The challenge in sticking to the eviction guidelines, auditors concede, is that there’s often nowhere else for these individuals to go.

“Ideally, residents found using drugs or committing criminal acts would not be returned to the streets but instead redirected to a more appropriate residential treatment facility or a low barrier alternative to a resource center,” the report states. “However, those options are limited.”

(Francisco Kjolseth | The Salt Lake Tribune) The Gail Miller Resource Center, seen here on Friday, Sept. 6, 2019, is one of the new homeless resource centers built to replace the Road Home.

No ‘exit strategy’

The lack of treatment beds and housing options leave many people stuck in the resource centers long-term, with significant barriers to finding housing, according to the audit.

Long shelter stays conflict with the state’s vision that the resource centers would be brief stopping points, the report stated. However, a quick return to housing is often out of reach for people with criminal records or untreated mental health and substance use issues.

Auditors found that of the 271 men at the South Salt Lake shelter on one December night, 61% had experienced a drug or mental health problem over the prior five years.

“That means many residents at the men’s resource center face serious obstacles to ending their homelessness,” the report states, adding that many “may require years of additional treatment before they will be able to function independently.”
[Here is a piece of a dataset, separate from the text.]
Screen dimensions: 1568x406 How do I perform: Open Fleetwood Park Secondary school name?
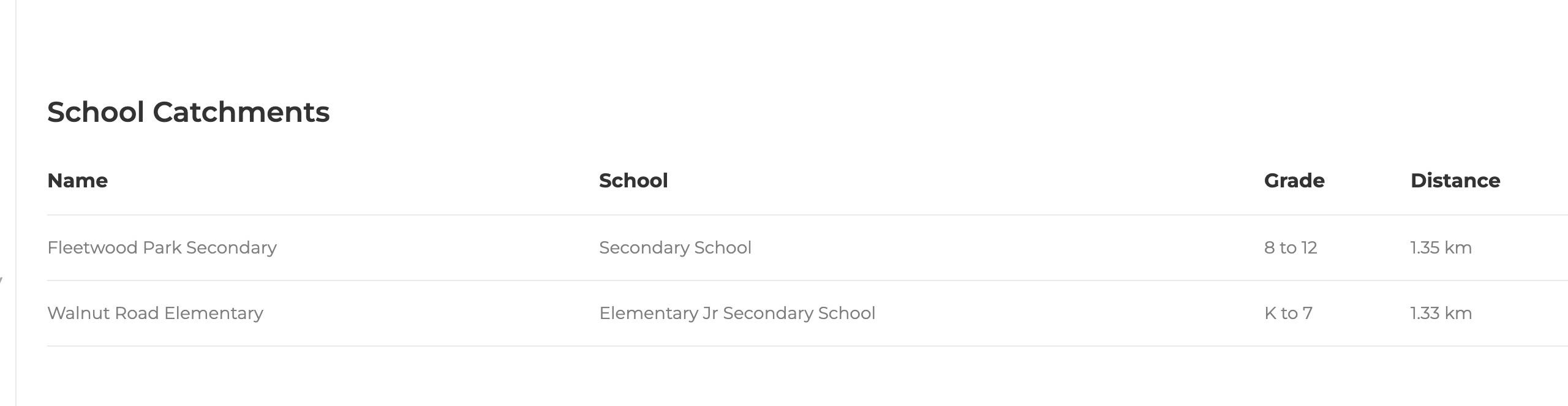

Without a “good exit strategy” to move people off the streets, Niederhauser said Monday that “we won’t be able to build enough resource centers to handle all the need out there.”

“And so what seems to be, at least for me at this point, one of the objectives that we should have is getting people that come into the resource center out of the resource center as quickly as possible into some kind of permanent situation,” he said.

But until more resources are available, the three centers will continue to need governmental and nonprofit assistance as they accommodate these high-needs individuals, the report states.

The resource centers recently celebrated a major milestone in generating community support, by announcing that they’d successfully raised more than $10 million in donations and would receive a matching $10 million from the Larry H. and Gail Miller Family Foundation.

The centers “are part of a broader system to serve our community,” noted Laurie Hopkins, executive director of Shelter the Homeless. “And we look forward to partnering with the community for increased options to address affordable housing, mental health and addiction issues, among others.”

Hopkins said she and the service providers that own and operate the facilities agreed with many of the audit’s recommendations and laid out their plans for following them. The goal of the resource centers, they noted in their official response to the audit, is to “make homelessness rare, brief, and non-recurring.”

Niederhauser praised the auditors for helping improve processes within the homeless system, and indicated that it could help with future funding decisions.

“As we go forward in years to come, we’ll be able to include these kinds of recommendations, because we control budgets for the resource center at least with state funds,” he said.